IAC/InterActiveCorp, the television and Internet services company owned by Barry Diller, plans to enter the real estate brokerage business next year to expand beyond offering property and mortgage listings on websites.
The New York-based company's RealEstate.com business will open brokerage offices in the Pacific Northwest in the first half of 2006, RealEstate.com spokeswoman Mindy Duquette said. The company has yet to decide how much to invest, whether to buy related businesses and if it will expand the service nationally, she said.

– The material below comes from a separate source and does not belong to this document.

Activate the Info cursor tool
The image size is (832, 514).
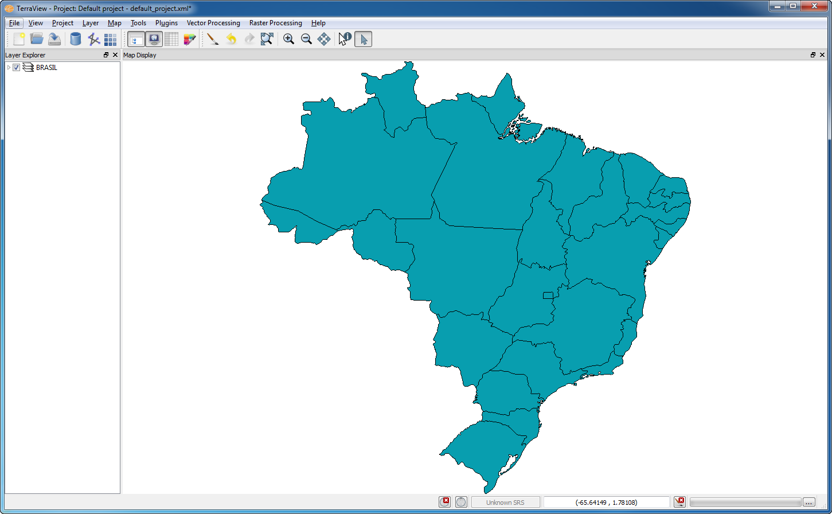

IAC, whose LendingTree.com and RealEstate.com websites help users find mortgages and homes, is entering an industry dominated by Cendant Corp.'s NRT Inc., the largest brokerage, and its biggest competitor, Berkshire Hathaway Inc.'s HomeServices of America Inc. Mortgage giant Fannie Mae this month forecast that U.S. home sales will slow next year, which would mean less revenue for brokerage companies.
NRT's revenue last year was $204.6 billion, while HomeServices had $60.1 billion, according to estimates by Real Trends Inc., a real estate records company based in Littleton, Colo.
"IAC may be entering the game late," said Omar Bassal, an analyst for Silver Spring, Md.-based Profit Investment Management, which manages $620 million including IAC shares. "Growth rates are moderating in the real estate market."
The Wall Street Journal reported the story Wednesday.
Shares of IAC rose 79 cents, or 3.3%, to $24.55. The stock has fallen 20% this year.
IAC Chairman and Chief Executive Diller, 63, who spun off the Expedia Inc. online travel unit this month, is reshaping IAC after accumulating more than 40 Web and other businesses ranging from home-shopping channel HSN to Ticketmaster.
With the spinoff of Expedia, IAC derives about half of its revenue from its struggling HSN division, whose second-quarter sales were unchanged from a year earlier, Bassal said. Diller is looking to boost growth by expanding IAC's financial services and real estate division, he said.
IAC's Internet real estate services make sense because they offer a cost advantage in an industry where consumers are price conscious, although that is unlikely to be the case for real estate brokerage operations, Bassal said.
RealEstate.com's move to open brokerage offices in the Pacific Northwest would put it up against local rivals such as John L. Scott Real Estate, the region's largest brokerage. John L. Scott had 2004 sales of $7.57 billion, according to Real Trends.